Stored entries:
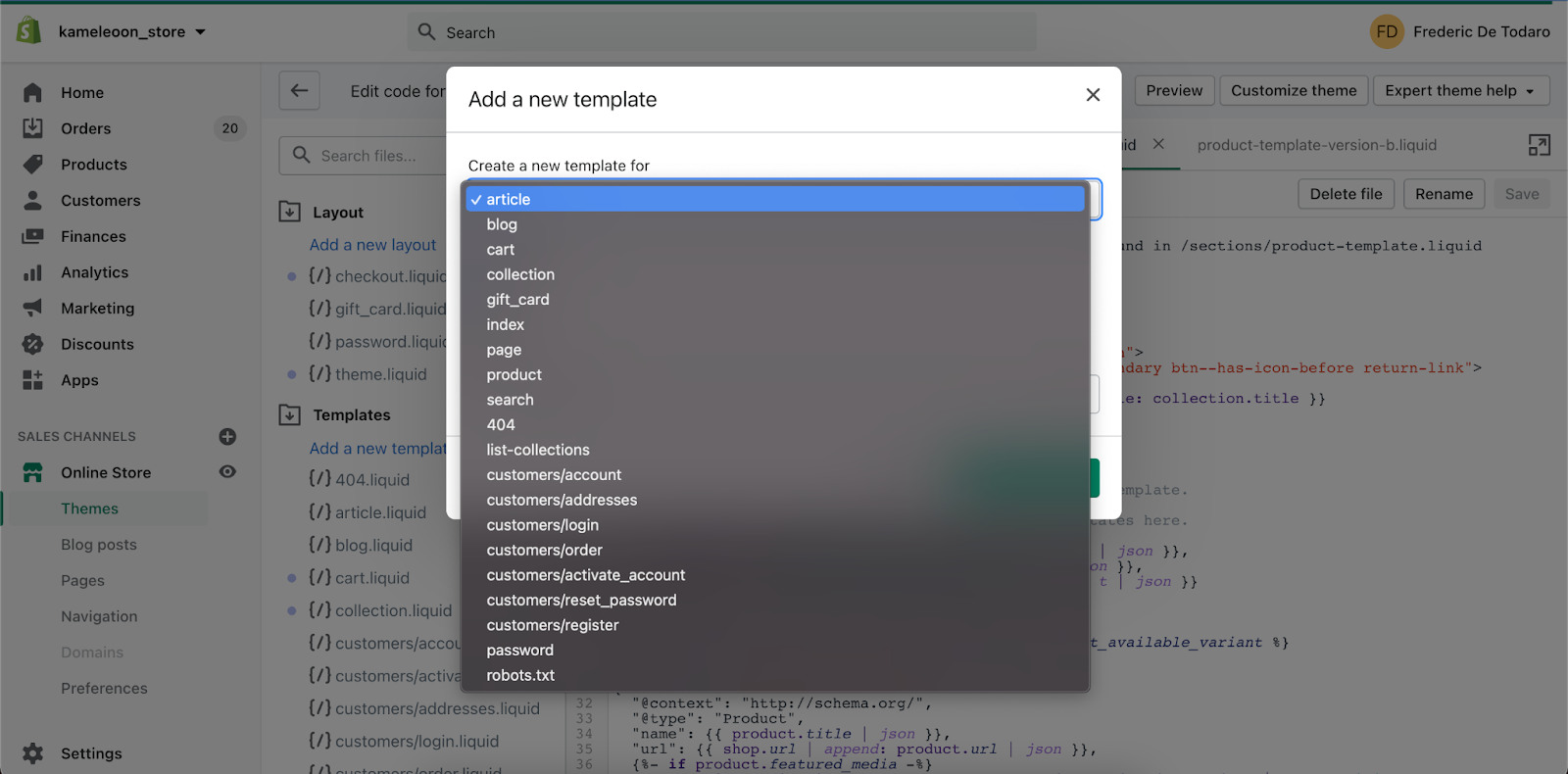Click the back arrow button
The image size is (1568, 774).
tap(299, 91)
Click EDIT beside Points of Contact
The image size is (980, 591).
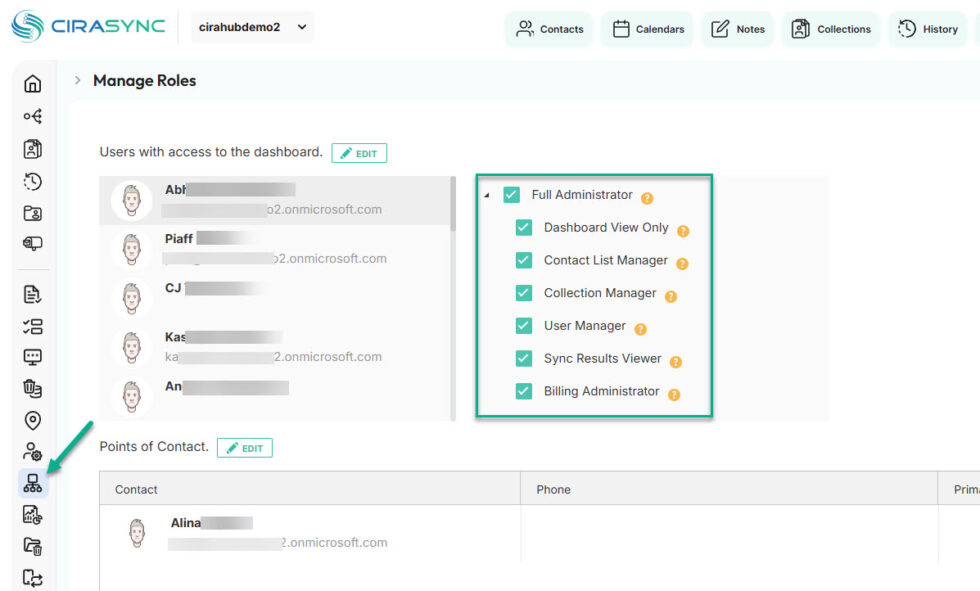[x=245, y=447]
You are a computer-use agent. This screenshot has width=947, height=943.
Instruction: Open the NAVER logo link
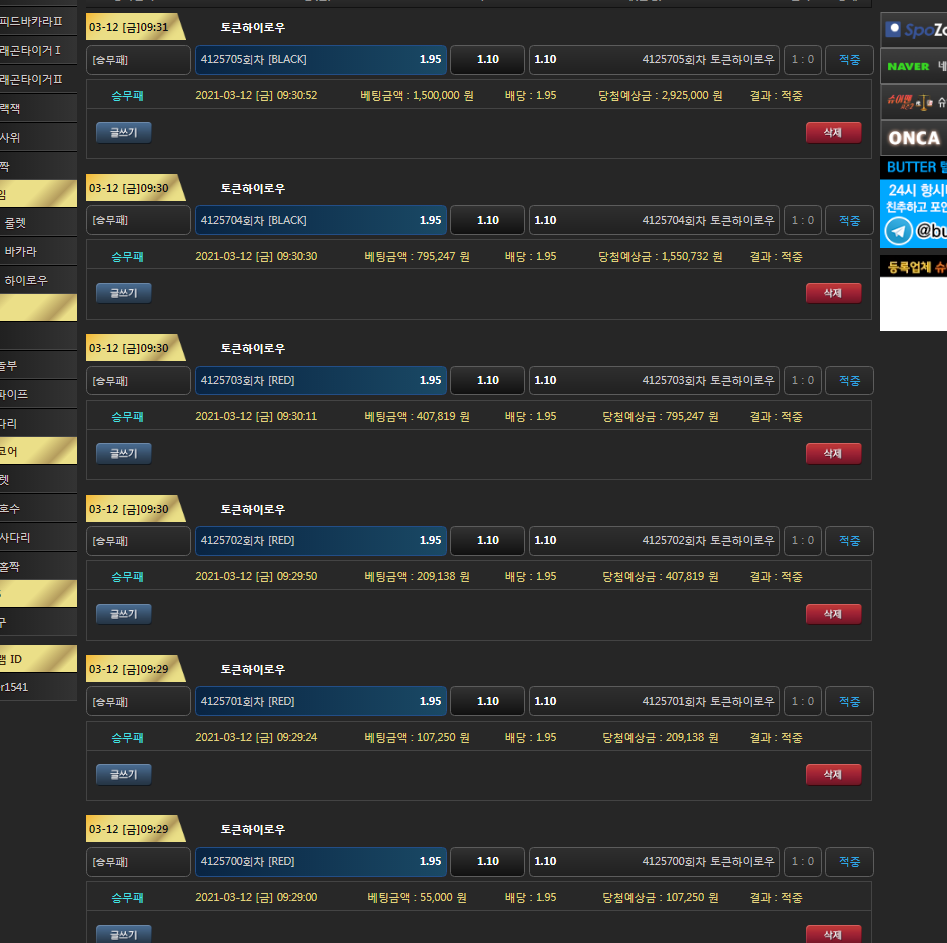point(908,66)
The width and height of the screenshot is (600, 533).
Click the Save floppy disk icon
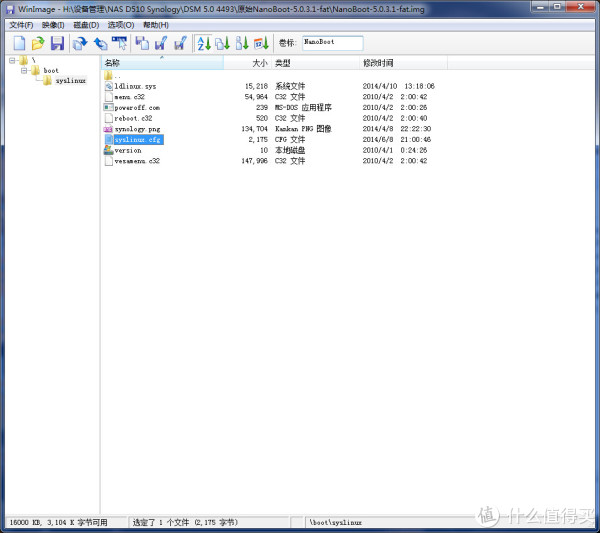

● Problem to work on: All lines above with "height" in them should be returned.

● Answer box:
You are a computer-use agent. This screenshot has width=947, height=943.
The width and height of the screenshot is (600, 533).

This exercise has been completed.